Now for the legend of a mighty Shamaness (Tungutu) : Pa Sini Jobu. Once upon a time, and very, very long ago, there lived a Bosso woman, whose name was Pa Sini Jobu. There were only four villages then and no others had been built. Pa Sini Jobu is regarded as the ancestress of a Soroko-Bosso tribe which dwells below Jenne ; she attained to extreme old age, and was a mistress of the most marvellous (magic) powers.

Now, when she arrived at the time when women generally get husbands, she sent all her suitors away. She had no desire towards marriage

Thi story has strong similarities to the Manchu epic Nishan Shaman (who also brings back to life a being that has been dead for days, which is even more dramatically stated in the African story). There are traditional storytelling elements, such as the way she demurs and refuses to put herself forward when the call goes out to find the greatest tungutu. She even helps a man who travels from far away to make the attempt, but he fails. The jackals come when she calls, and cooperate with her requests.

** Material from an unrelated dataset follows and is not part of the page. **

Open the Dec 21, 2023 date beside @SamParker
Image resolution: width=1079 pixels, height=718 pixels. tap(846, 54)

She is able to restore the dead ram even though his liver has been chewed, swallowed, and then retched up in fragments, just as Auset was able to conceive Horus by reviving the dead Ausar/Osiris, whose penis had been eaten by a fish, and using instead a wooden phallus she had fashioned. And like Auset, Pa Sini Jobu accomplished this transformation by shapeshifting, so that her arms became wings. As far as I know, no descriptions survive of Auset trance-dancing to enter into her potentized bird-form, but it is made quite explicit in the story of Pa Sini Jobu:

African woman shaman dancing with her ritual staffThe Kie played music. They played and sang faster and faster still. Pa Sini Jobu began to get into a frenzy. Her (magic) power was awakened. The Kie played and sang and beat time with ever-increasing quickness. The (magic) power of Pa Sini Jobu grew stronger. Pa Sini Jobu screamed ! The Kie beat time. Pa Sini Jobu rose up. She floated aloft. She floated up to the clouds. She changed her arms while up in the clouds into wings, like the great birds have, and then sank slowly down over the ram.

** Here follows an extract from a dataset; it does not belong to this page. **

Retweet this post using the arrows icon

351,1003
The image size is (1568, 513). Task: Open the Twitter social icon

Pa Sini Jobu rested over the ram for the space of six days. During this time she covered the ram with her outstretched wings. On the seventh day she got up. The ram was alive !

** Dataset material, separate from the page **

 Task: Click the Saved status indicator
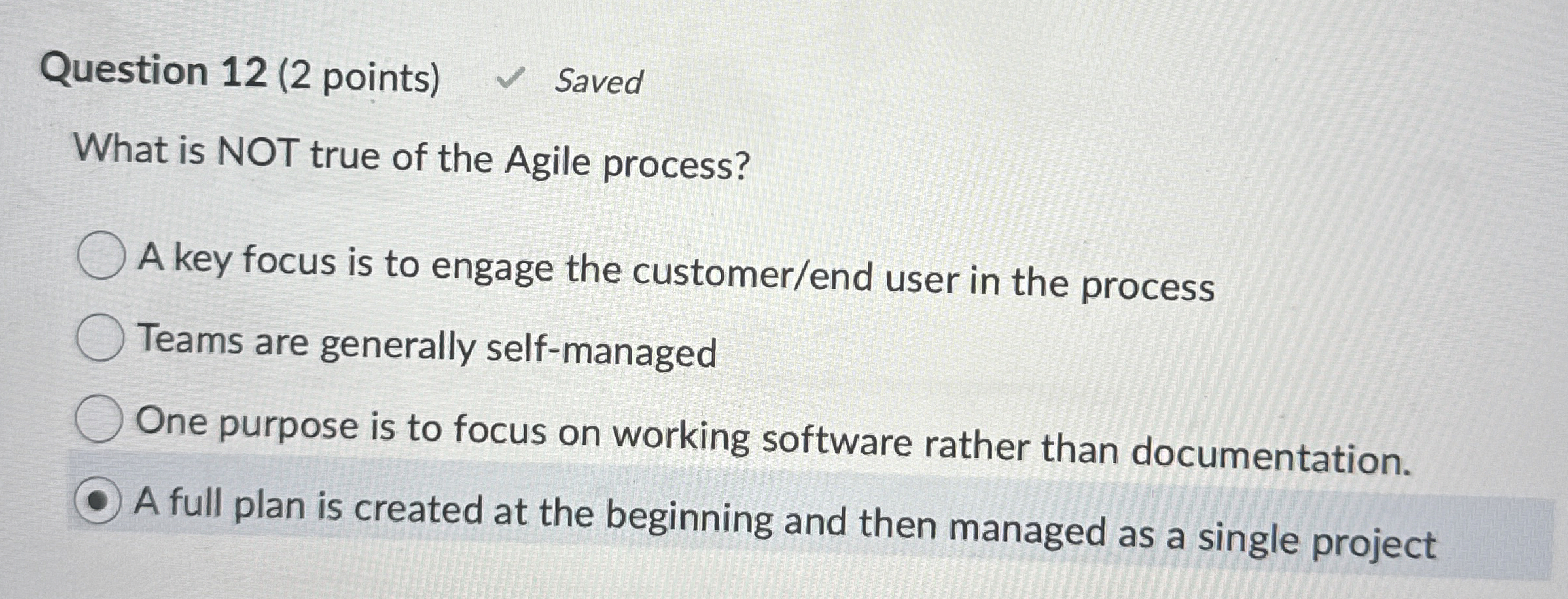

The story goes on to describe how Pa Sini Jobu left her country and travelled around until she came to a country ruled by a woman, queen Na Manj. The queen welcomed her with joy.

Na Manj immediately formed up a stately procession, set forth and met the approaching Tungutu. She greeted her in all friendliness and said : " I have heard of thy great (magic) gifts. Do me the pleasure to stay awhile with me so that I may show how greatly I honour thee." Pa Sini Jobu said : " Thou art very gracious. For a while I will stay with thee."

She made her entry into Na Manj's city. The Queen did all she possibly could to be good to her. All the townspeople came to greet Pa Sini Jobu, to bring her presents and do honour to her.

Na Manj asked her after a few days : " Wilt thou be so friendly as to tell me what thou knowest ? " Pa Sini Jobu said : " All that has happened is known unto me. Ask me, therefore, and I will answer thee gladly." Na Manj said : " I have a petition. Here in my neighbourhood there is a kingdom ruled by a King. His people are constantly fighting with my troops, and always, at whatever the hour or place, the King's warriors gain the victory. I no longer know what is to be done or how to do it. My question, then, is, O Pa Sini Jobu, whether thou canst and wilt help us in our need against this King ? "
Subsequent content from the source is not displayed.